Chapter 1: A tour of the world
1.1 Europe and the Euro
Crisis 2008 t/m 2010: decline in the real GDP growth in all the economies, but in the
advanced economies the GDP growth rate turned negative.
When macroeconomists study an economy, they first look at three variables:
Output: level of production of the economy as a whole and its rate of growth
Unemployment rate: proportion of workers in the economy who are not
employed and are looking for a job
Inflation rate: rate at which the average price of the goods in the economy is
increasing over time
The economic performance of the European countries hasn’t been as good as it was
in the 1990s: they have had a lower average annual output growth, persistently high
unemployment and initial high inflation in central Europe (but this soon fell again).
Three main European issues in the economic debate:
High unemployment: Europe used to be the land of the unemployment
miracle, but this is gone. The unemployment rate in Europe is constantly
nearly 2 percentage points higher than the unemployment in the USA.

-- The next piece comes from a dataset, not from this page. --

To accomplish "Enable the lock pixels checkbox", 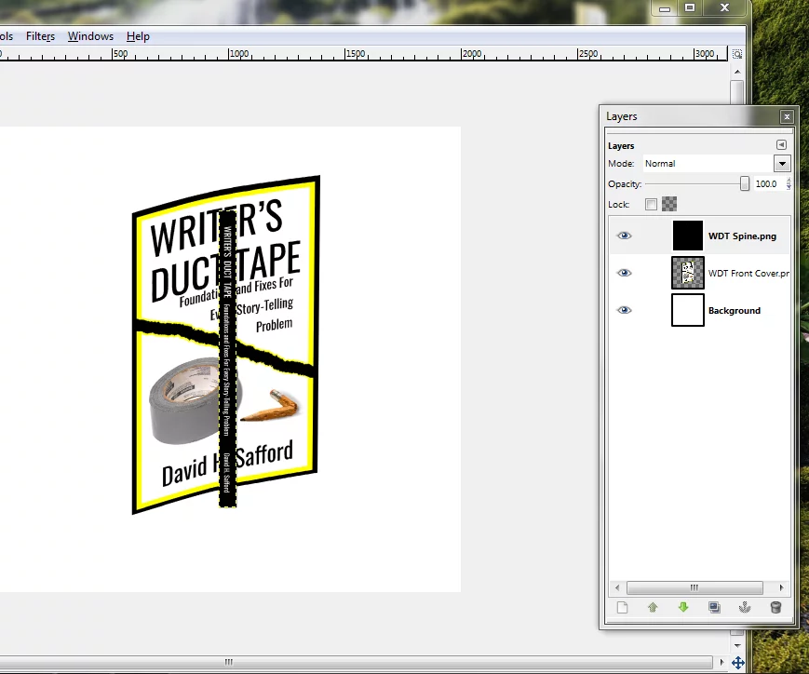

Growth of income per person/capita
Introduction of the common currency: the Euro. Supporters: the Euro is of
enormous symbolic importance; contributes to the creation of a huge
economic zone. Contradictors: symbolism of the Euro brought economic costs
because of the same interest rates across the euro countries; countries cannot
do what is best for themselves anymore.
Important benefit for countries that entered the euro with high public debt: sharp
reduction of interest rates. They have fallen so much because they reflect a countries
credibility to keep inflation low: European central bank has a better reputation.
Benefit: the cost of public debt is the interest rate that the state pays to holders of
public bonds cost of debt is lower.
1.2 The economic outlook in the USA
What are the reasons for the recent slowdown in the USA?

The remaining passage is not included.